亏损在扩大。如果他能在18.50元全部卖出,亏损大约是300元(考虑之前的部分浮盈)。但现在,实际成交均价被拉低到18.45元左右,亏损扩大到近500元。

更重要的是,剩下的550股,还不知道能以什么价格卖出。

陈默感到一种深深的无力感。他遵守了纪律,执行了止损,但市场不配合。就像一个士兵按照操典做出了完美的战术动作,却发现敌人不按套路出牌。

工具失效了。这是他第一次如此真切地意识到,投资不是一道数学题,没有绝对正确的答案。再好的策略,也需要市场环境的配合。

而现在的市场,是一潭死水。

十点五十分,陈默做出了一个决定:不再撤单,就这样挂着。

他要把这个过程完整记录下来,作为未来永远铭记的教训。

他打开笔记本,翻开新的一页,写下标题:“流动性陷阱——当止损失效时”。

然后开始记录时间、价格、成交量、盘口变化……每一个细节。

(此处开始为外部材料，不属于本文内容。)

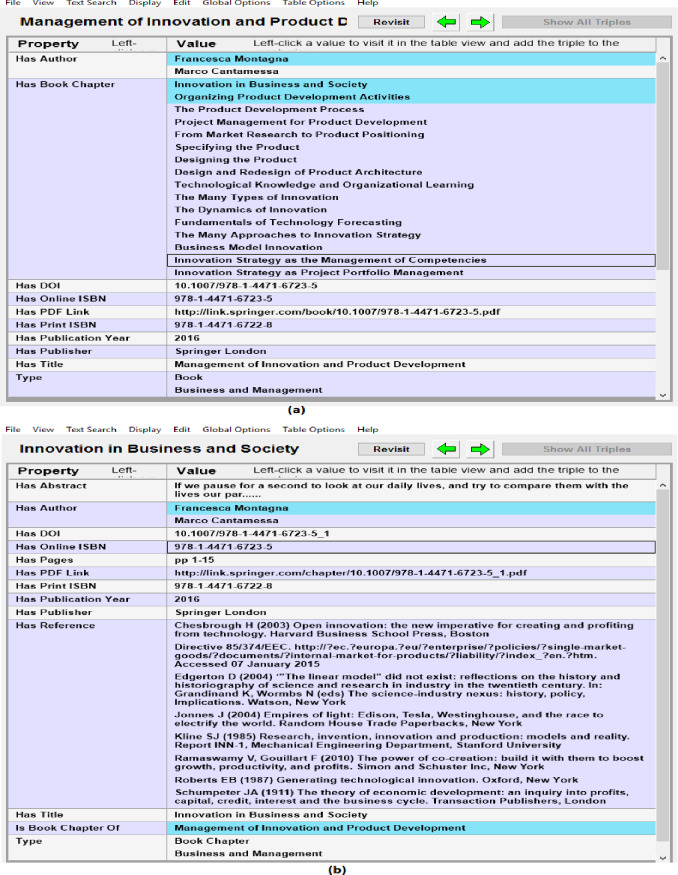Viewport: 678px width, 875px height.
Task: Click the scroll-down arrow of the upper panel scrollbar
Action: (661, 395)
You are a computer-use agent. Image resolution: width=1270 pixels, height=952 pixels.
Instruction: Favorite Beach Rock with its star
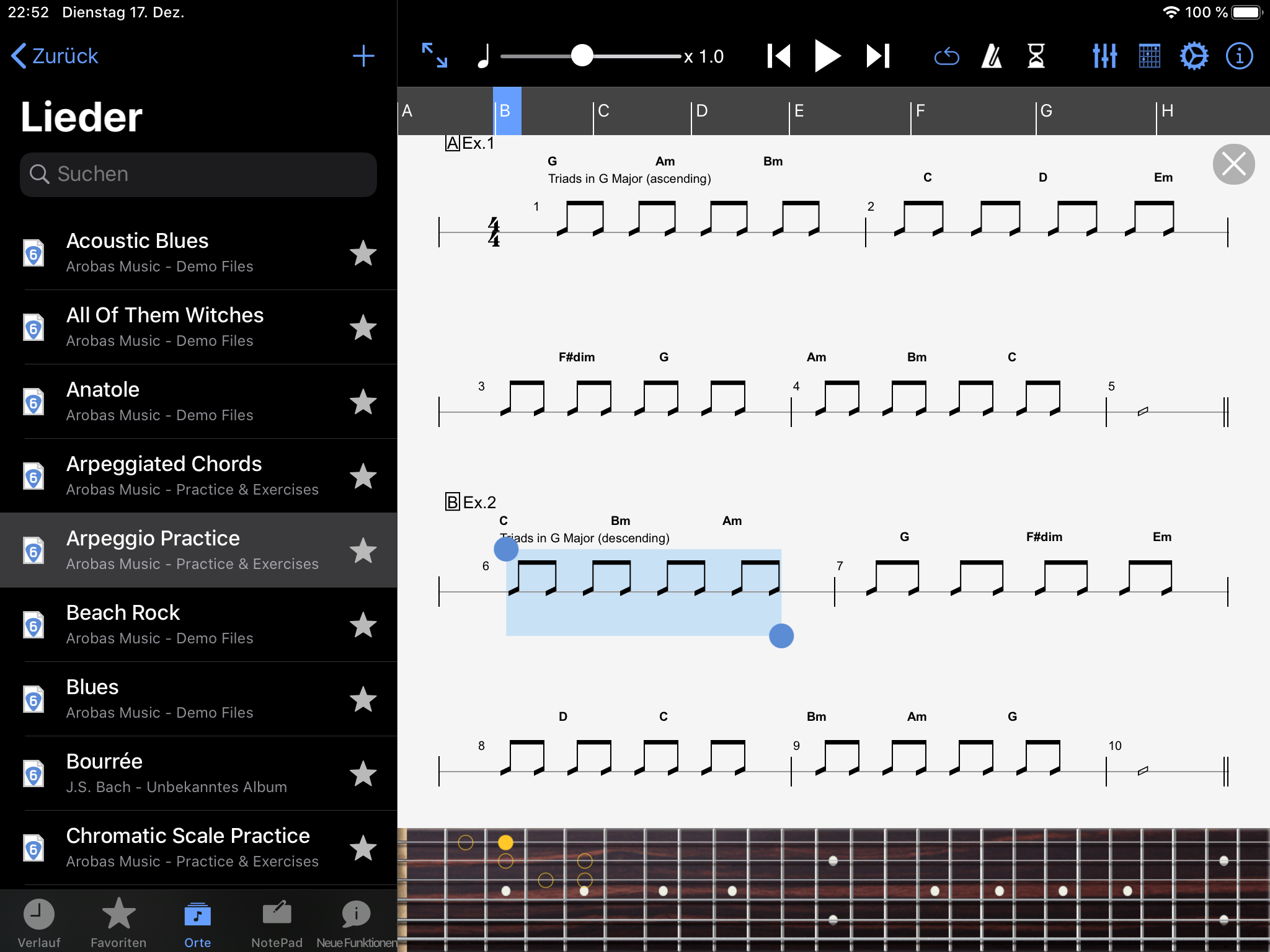click(x=363, y=625)
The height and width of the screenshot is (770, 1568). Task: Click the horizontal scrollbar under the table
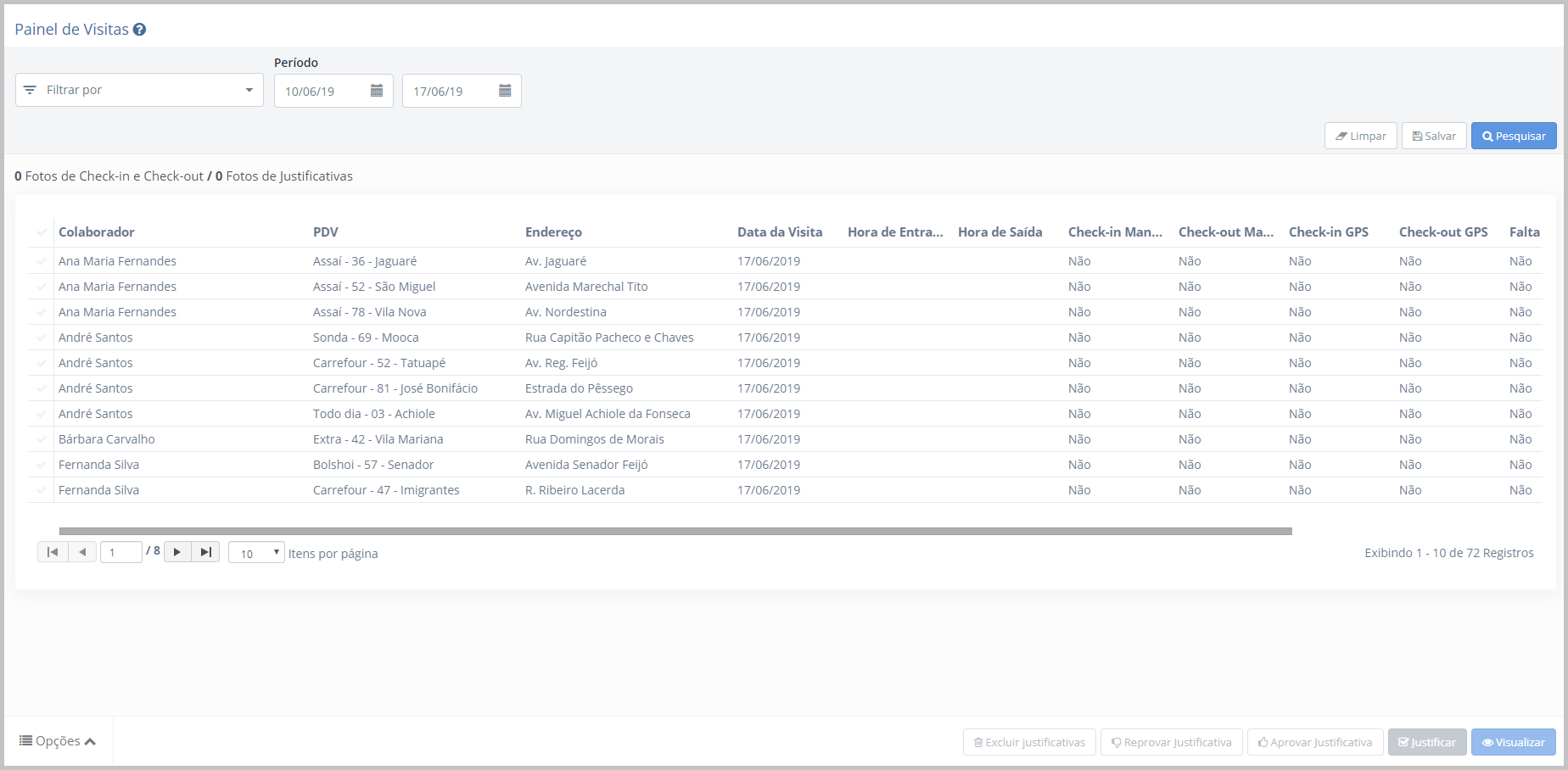click(675, 531)
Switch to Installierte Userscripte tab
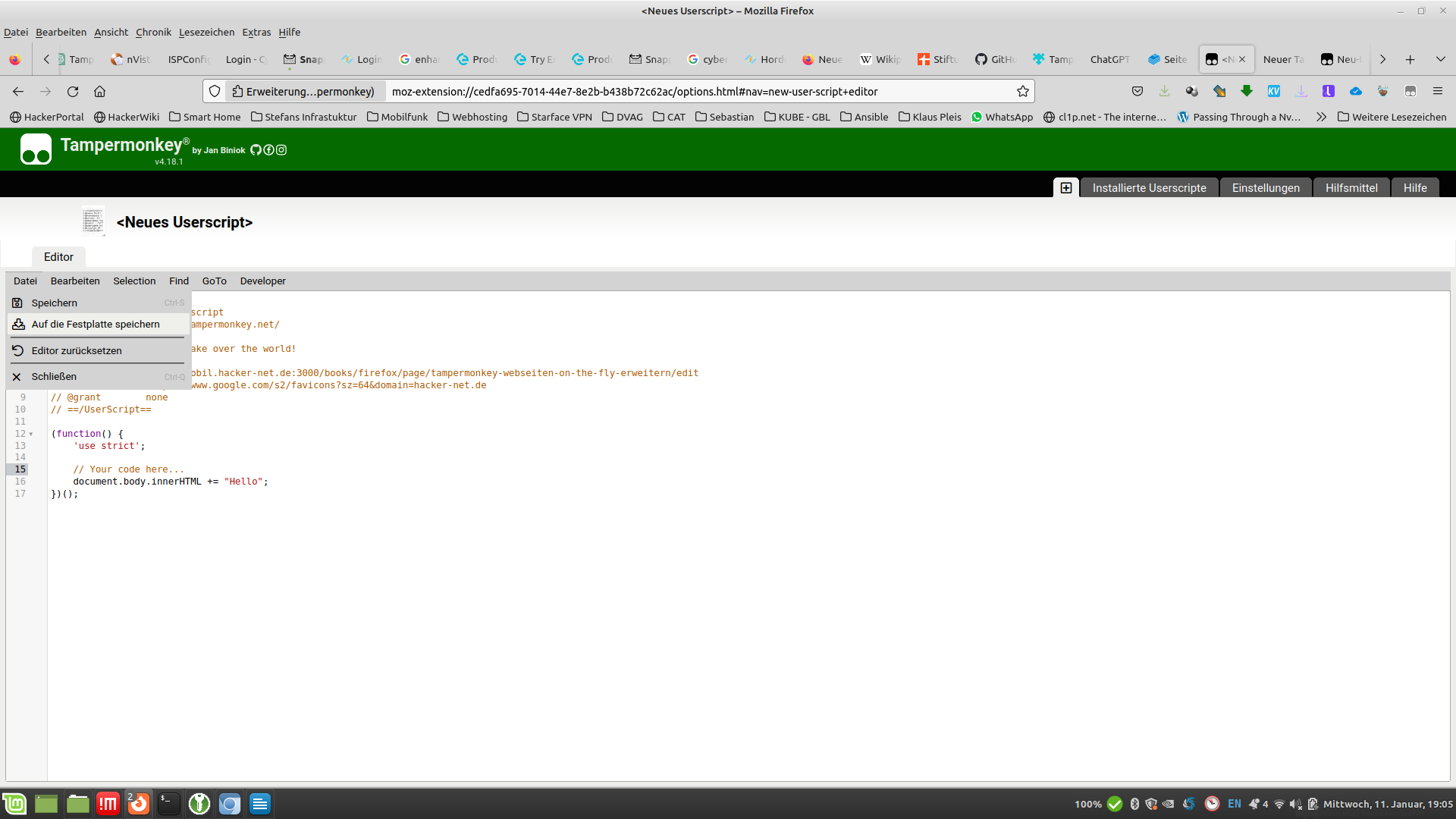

字迹有些颤抖,但他写得很认真,像在书写自己的墓志铭。

十一点钟,指数跌破1370点。

营业部里响起了第一声失控的哭喊。是个中年女人,声音尖利:“我的钱啊!我的钱啊!”

没有人安慰她。所有人都沉浸在自己的痛苦里,无力顾及其他。

王阿姨摘下老花镜,用衣角擦拭,擦了又擦,好像镜片上有什么擦不掉的污渍。老张的烟灰缸满了,烟蒂堆成小山,他还在抽,一根接一根。

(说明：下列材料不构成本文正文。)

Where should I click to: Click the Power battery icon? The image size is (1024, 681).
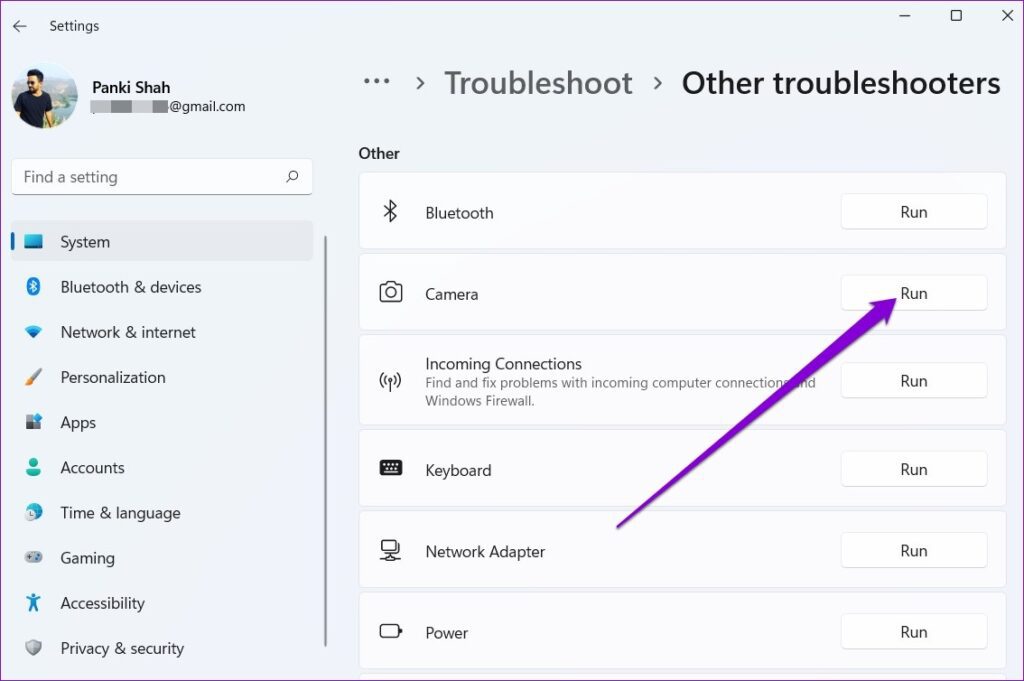(x=390, y=631)
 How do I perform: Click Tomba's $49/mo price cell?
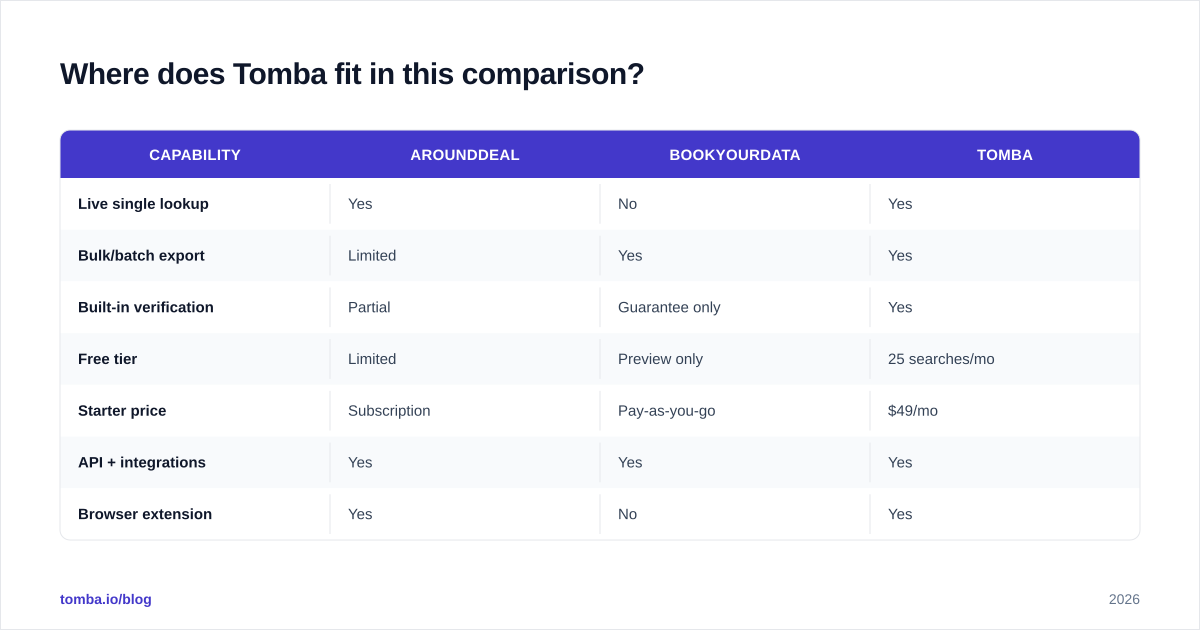[913, 411]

赵建国回来了。他的眼睛更红,手里攥着一张纸——医院的缴费单。他妻子病了,需要住院,押金三千。他账户里还有钱,但那是股票,套着的股票。要取出来,就得割肉。

“小陈……”他声音嘶哑,“你说,我现在该卖吗?”

陈默看着他,看着那张缴费单,看着那双绝望的眼睛。他该说什么?说“再等等,会反弹的”?还是说“赶紧卖,还会跌”?

最后,他说:“嫂子治病要紧。”

赵建国点点头,眼泪又下来了。他坐回座位,打开交易软件,手指颤抖着输入卖出指令。全仓,所有股票,市价。

委托提交后,他双手抱头,一动不动。

陈默看向赵建国的屏幕。他的股票也在跌,卖盘厚重,买盘稀薄。市价委托,能成交多少?不知道。

原来,这就是市场的真相。在风和日丽的日子里,大家谈论着K线、成交量、庄家动向,仿佛一切尽在掌握。但当暴风雨真的来临,才发现,所有的知识和技巧,在流动性枯竭面前,都苍白无力。